Merck & Co. and subsidiary Schering-Plough are facing more lawsuits relating to yet another one of the company’s products, this time Vytorin. The manufacturers responsible for the contraceptive vaginal ring known as NuvaRing is already facing many lawsuits with claims from many women suffering from blood clots, such as deep vein thrombosis (DVT) and pulmonary embolism. The progestin desogestrel, known as a third-generation hormone, is released by the vaginal contraceptive and has been shown in studies conducted by independent researchers to increase the clot risk. Critics claim that Merck failed to highlight the true nature and possibility of such health risks in their marketing of the contraceptive device.

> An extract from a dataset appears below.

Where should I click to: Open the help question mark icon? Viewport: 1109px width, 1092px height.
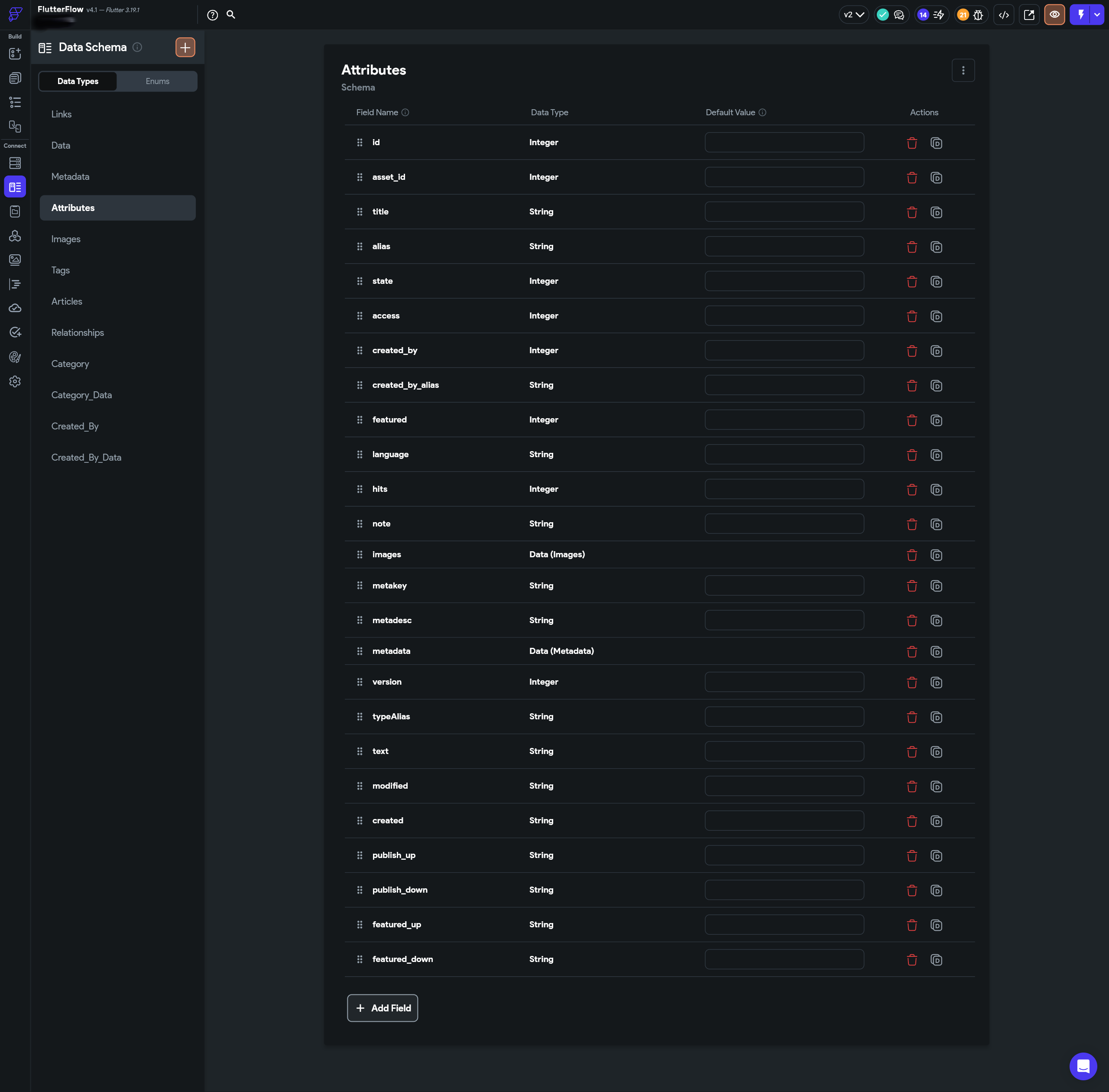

Now the pharmaceutical giant Merck & Co. is also facing serious criticism with regard to Vytorin which is used to treat high cholesterol. Treatment is based on the usage of two drugs – ezetimibe and simvastatin, which Vytorin claims prevents the creation and absorption of cholesterol. In recent years Vytorin’s effectiveness has come under scrutiny with Merck acknowledging in 2008 that ENCHANCE trials showed that Vytorin versus simvastatin alone was no more effective. Yet, the company continued to market the expensive combination drug at three times the cost of simvastatin! Moreover, results of studies detailing such lack of effectiveness had been delayed by Merck. Also, Merck manipulated the timing of clinical end points, therefore raising concerns over the reliability of such testing and creating doubt over whether the results reflected the true nature and benefits of the drug.

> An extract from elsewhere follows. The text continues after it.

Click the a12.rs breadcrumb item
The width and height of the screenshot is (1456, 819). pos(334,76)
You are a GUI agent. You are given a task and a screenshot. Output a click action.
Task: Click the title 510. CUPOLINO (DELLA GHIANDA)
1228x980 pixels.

Worries have arisen amongst consumers about Vytorin’s possible cancer causing effect. A trial called Simvastatin and Ezetimibe in Aortice Stenosis (SEAS) showed that there was a higher level of cancer present in those who used Vytorin than those who did not. Other concerns of the FDA are that simvastatin may result in other health problems such as diabetes, memory loss, and liver issues. The drug is already related to myopathy which causes side effects such as pain, tenderness, weakness, and swelling.

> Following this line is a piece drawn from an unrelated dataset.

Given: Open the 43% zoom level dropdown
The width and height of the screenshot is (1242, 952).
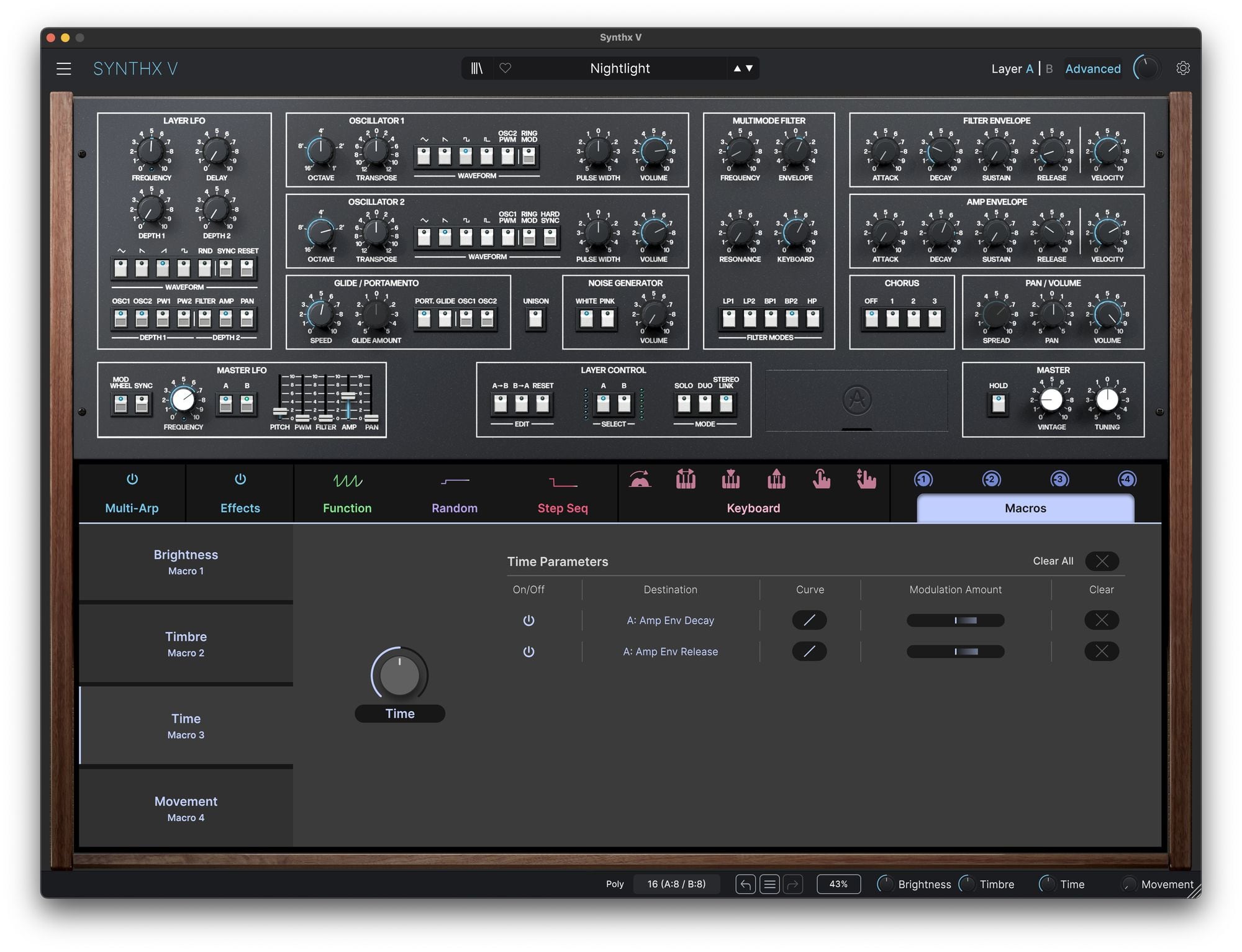Looking at the screenshot, I should (838, 884).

With over twenty percent of Americans suffering from high cholesterol, the market for such a drug is very large. However, in perhaps the most alarming turn of all, executives in Merck have been seen to be selling off large amounts of stock, perhaps foreseeing the controversy about to erupt over their product and raising suspicions of insider trading. Various American State agencies have initiated investigations including the US Senate Finance Committee. Insider trading can cause a distorted view of a stock’s value and deceive potential and existing investors.
Some shareholders’ lawsuits have very recently been settled by Merck at a total payment of $688 million. The subject matter of such lawsuits included claims against Schering-Plough execs that failed to release results of the ENHANCE trials, artificially inflating the stock’s price through insider trading, and engaged in misleading marketing.